• DATASET RECORDS:
-=-=-=-=-

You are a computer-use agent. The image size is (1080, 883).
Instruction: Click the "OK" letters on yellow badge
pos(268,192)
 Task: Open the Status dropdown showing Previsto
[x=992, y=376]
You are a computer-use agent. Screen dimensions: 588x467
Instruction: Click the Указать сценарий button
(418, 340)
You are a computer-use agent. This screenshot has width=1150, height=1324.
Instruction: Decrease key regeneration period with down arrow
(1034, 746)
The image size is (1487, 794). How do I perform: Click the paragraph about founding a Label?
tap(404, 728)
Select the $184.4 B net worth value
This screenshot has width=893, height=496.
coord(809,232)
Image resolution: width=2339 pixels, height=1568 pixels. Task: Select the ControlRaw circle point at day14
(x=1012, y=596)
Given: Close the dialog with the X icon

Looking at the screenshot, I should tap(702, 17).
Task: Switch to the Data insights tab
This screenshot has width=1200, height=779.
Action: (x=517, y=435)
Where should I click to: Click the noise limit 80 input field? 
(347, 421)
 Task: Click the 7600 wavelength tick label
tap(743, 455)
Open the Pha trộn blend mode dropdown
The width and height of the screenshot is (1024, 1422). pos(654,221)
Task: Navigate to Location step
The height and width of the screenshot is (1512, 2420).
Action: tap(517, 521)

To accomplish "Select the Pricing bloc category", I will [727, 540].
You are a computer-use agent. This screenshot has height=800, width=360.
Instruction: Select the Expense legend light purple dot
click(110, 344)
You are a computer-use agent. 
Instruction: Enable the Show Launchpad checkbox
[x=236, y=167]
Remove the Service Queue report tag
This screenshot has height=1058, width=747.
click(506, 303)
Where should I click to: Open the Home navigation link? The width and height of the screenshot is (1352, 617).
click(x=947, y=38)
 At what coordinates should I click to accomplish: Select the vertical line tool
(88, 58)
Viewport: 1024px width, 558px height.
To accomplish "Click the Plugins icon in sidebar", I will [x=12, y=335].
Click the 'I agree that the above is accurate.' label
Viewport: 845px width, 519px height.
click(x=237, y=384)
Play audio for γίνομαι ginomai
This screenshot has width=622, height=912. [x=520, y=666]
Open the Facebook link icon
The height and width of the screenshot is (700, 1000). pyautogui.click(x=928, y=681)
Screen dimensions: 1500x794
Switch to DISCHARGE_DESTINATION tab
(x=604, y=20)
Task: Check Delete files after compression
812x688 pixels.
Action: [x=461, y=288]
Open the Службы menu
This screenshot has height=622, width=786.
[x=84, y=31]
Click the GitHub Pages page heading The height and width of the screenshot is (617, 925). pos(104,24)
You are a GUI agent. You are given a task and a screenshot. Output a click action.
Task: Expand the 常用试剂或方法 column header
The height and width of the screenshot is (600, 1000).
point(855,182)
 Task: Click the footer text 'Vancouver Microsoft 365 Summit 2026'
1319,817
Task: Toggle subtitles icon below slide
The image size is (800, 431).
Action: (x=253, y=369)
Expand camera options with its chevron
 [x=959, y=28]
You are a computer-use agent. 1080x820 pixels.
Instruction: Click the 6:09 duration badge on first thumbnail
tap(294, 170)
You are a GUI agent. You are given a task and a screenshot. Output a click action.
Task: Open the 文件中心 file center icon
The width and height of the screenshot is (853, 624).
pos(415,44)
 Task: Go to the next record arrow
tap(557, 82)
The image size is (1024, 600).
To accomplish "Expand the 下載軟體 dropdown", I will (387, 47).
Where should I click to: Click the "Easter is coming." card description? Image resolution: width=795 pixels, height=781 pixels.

-=-=-=-=-

• PROBLEM DESCRIPTION: Search the records for the word "dimensions" and copy every line where it occurs.

• SOLUTION:
You are a computer-use agent. Screen dimensions: 588x467
Screen dimensions: 1500x794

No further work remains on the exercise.